In general optimistically attacking this kind of problem should be always
better - did you try simply switching this for all targets?  It shouldn't be
slower and the only thing you need to guarantee is that during iteration
you never make insn-lenghts smaller again.

Richard.

> bootstrapped and regression tested on i686-pc-linux-gnu
>
> 2012-10-03  Joern Rennecke  <joern.rennecke@embecosm.com>
>
>         * final.c (get_attr_length_1): Use direct recursion rather than
>         calling get_attr_length.
>         (get_attr_lock_length): New function.

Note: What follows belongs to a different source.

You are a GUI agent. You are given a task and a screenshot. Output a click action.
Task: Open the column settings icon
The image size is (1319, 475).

>         (INSN_VARIABLE_LENGTH_P): Define.
>         (shorten_branches): Take HAVE_ATTR_lock_length into account.
>         Don't overwrite non-delay slot insn lengths with the lengths of
>         delay slot insns with same uid.

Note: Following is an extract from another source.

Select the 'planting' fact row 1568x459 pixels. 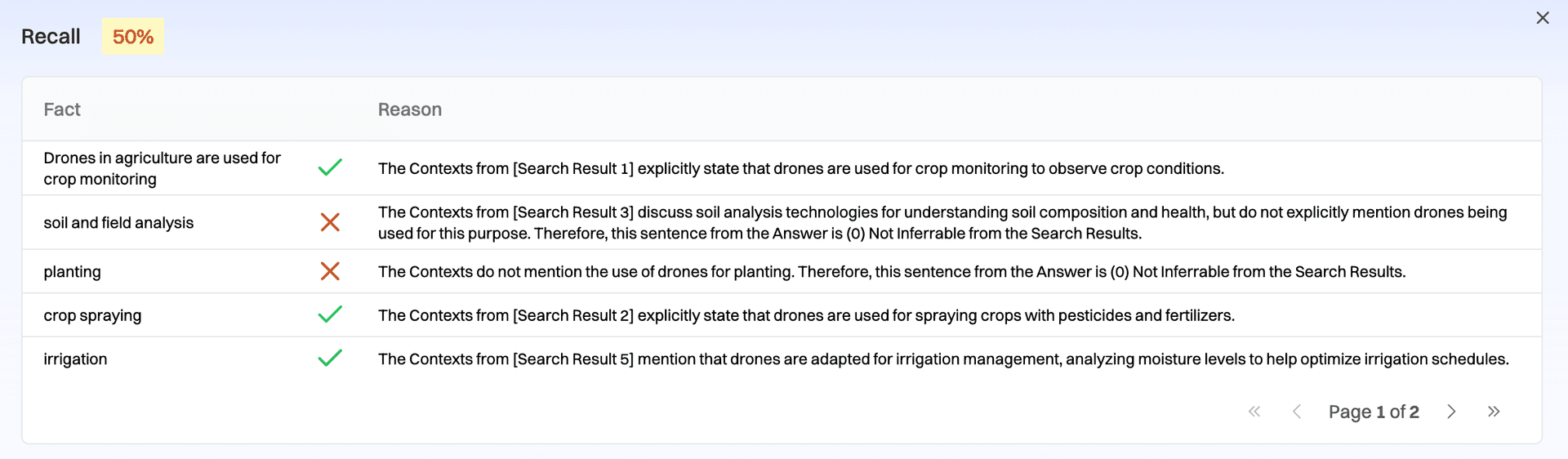(x=73, y=272)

>         * genattrtab.c (lock_length_str): New variable.
>         (make_length_attrs): New parameter base.
>         (main): Initialize lock_length_str.
>         Generate lock_lengths attributes.
>         * genattr.c (gen_attr): Emit declarations for lock_length attribute
>         related functions.
>         * doc/md.texi (node Insn Lengths): Document lock_length attribute.
>
> Index: doc/md.texi
> ===================================================================
> --- doc/md.texi (revision 192036)
> +++ doc/md.texi (working copy)
> @@ -8004,6 +8004,20 @@ (define_insn "jump"
>                        (const_int 6)))])
>  @end smallexample
>
> +@cindex lock_length
> +Usually, branch shortening is done assuming the worst case (i.e. longest)
> +lengths, and then iterating (if optimizing) to smaller lengths till
> +no further changed occur.  This does not work so well for architectures
> +that have very small minimum offsets and considerable jumps in instruction
> +lengths.
> +
> +If you define the @code{lock_length} attribute, branch shortening will
> +work the other way round: it starts out assuming minimum instruction
> +lengths and iterates from there.  In addition, the value of the
> +@code{lock_length} attribute does not decrease across iterations, and
> +the value computed for the @code{length} attribute will be no smaller
> +than that of the @code{lock_length} attribute.
> +
>  @end ifset
>  @ifset INTERNALS
>  @node Constant Attributes
> Index: final.c
> ===================================================================
> --- final.c     (revision 192036)
> +++ final.c     (working copy)
> @@ -312,6 +312,7 @@ dbr_sequence_length (void)
>     `insn_current_length'.  */
>
>  static int *insn_lengths;
> +static char *uid_lock_length;
>
>  VEC(int,heap) *insn_addresses_;
>
> @@ -447,6 +448,20 @@ get_attr_length (rtx insn)
>    return get_attr_length_1 (insn, insn_default_length);
>  }
>
> +#ifdef HAVE_ATTR_lock_length
> +int
> +get_attr_lock_length (rtx insn)
> +{
> +  if (uid_lock_length && insn_lengths_max_uid > INSN_UID (insn))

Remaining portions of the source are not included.